Once sentences are selected for the summary, they need to be ordered within the summary relative to each other. To improve on simple chronological ordering based on the source article publication date, I used a methodology based on that in Barzilay & Lee (2004) with some changes. The sentences contained in a given document theme cluster are collected and converted into feature vectors using Doc2Vec. The vectors are then clustered into "themes" (subtopics within the overarching topic of the group of articles) using complete-linkage hierarchical clustering. Following Barzilay, Elhadad & McKeown (2002) the system then assigns dates to these clusters of themes. The date of a theme is considered to be the earliest source document date for all the sentences contained in that theme’s cluster. Summary sentences are then ordered based on their subsuming theme’s date.

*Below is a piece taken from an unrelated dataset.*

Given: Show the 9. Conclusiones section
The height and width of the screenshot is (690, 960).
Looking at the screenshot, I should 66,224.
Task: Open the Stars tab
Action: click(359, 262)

To further increase readability, I also implemented noun phrase (NP) rewrites based on their discourse-old versus discourse-new status, as in Siddharthan, Nenkova & McKeown (2011). For each topic cluster, the system collects all of the sentences from the documents in that cluster and extracts named entities (NEs) of the category PERSON and the noun chunks they are a part of. For every coreferent NE, the system then finds the longest noun chunk (by word count) for that NE with premodification, as well as the longest noun chunk with appositional modification. In order to find coreferent NEs, we make the assumption as in Nenkova (2008) that if two NPs have the same head then they are considered coreferent. The reasoning for this is that although it is possible for two NPs with the same head to not be coreferent, in a summarization context only one of those entities is likely to be the focus.
After collecting maximal instances of NEs, our system then begins to rewrite NPs based on their discourse-old versus discourse-new status. An NP is considered discourse-new if its head has not yet been seen in the summary, and discourse-old if it has been seen already. For every NP whose head is a PERSON, if that head is discourse-new then it is rewritten in its longest form. Forms with premodification are given priority, but if no such form exists then the form with appositional modification is used. If the NP’s head is discourse-old, then it is rewritten as only the last name. As such, summaries will begin with the most informative version of an entity and the rest of the references will be only by last name. As an example, a sentence with a discourse-new mention such as "Miller said police could not confirm [...]" would be rewritten to "State Police Commissioner Jeffrey B. Miller said police could not confirm [...]", making it more clear to the reader who the person in question is.
- Barzilay, R., Elhadad, N., & McKeown, K. (2002). Inferring Strategies for Sentence Ordering in Multidocument News Summarization. In Journal of Artificial Intelligence Research (pp. 35–55).
- Barzilay, R., & Lee, L. (2004). Catching the Drift: Probabilistic Content Models, with Applications to Generation and Summarization. In Proceedings of the Human Language Technology Conference of the North American Chapter of the Association for Computational Linguistics: HLT-NAACL (pp. 113–120). Association for Computational Linguistics.
- Nenkova, A. (2008). Entity-driven Rewrite for Multi-document Summarization. In Proceedings of the Third International Joint Conference on Natural Language Processing: Volume-I.
- Siddharthan, A., Nenkova, A., & McKeown, K. (2011). Information Status Distinctions and Referring Expressions: An Empirical Study of References to People in News Summaries. Computational Linguistics, 37(4), 811-842.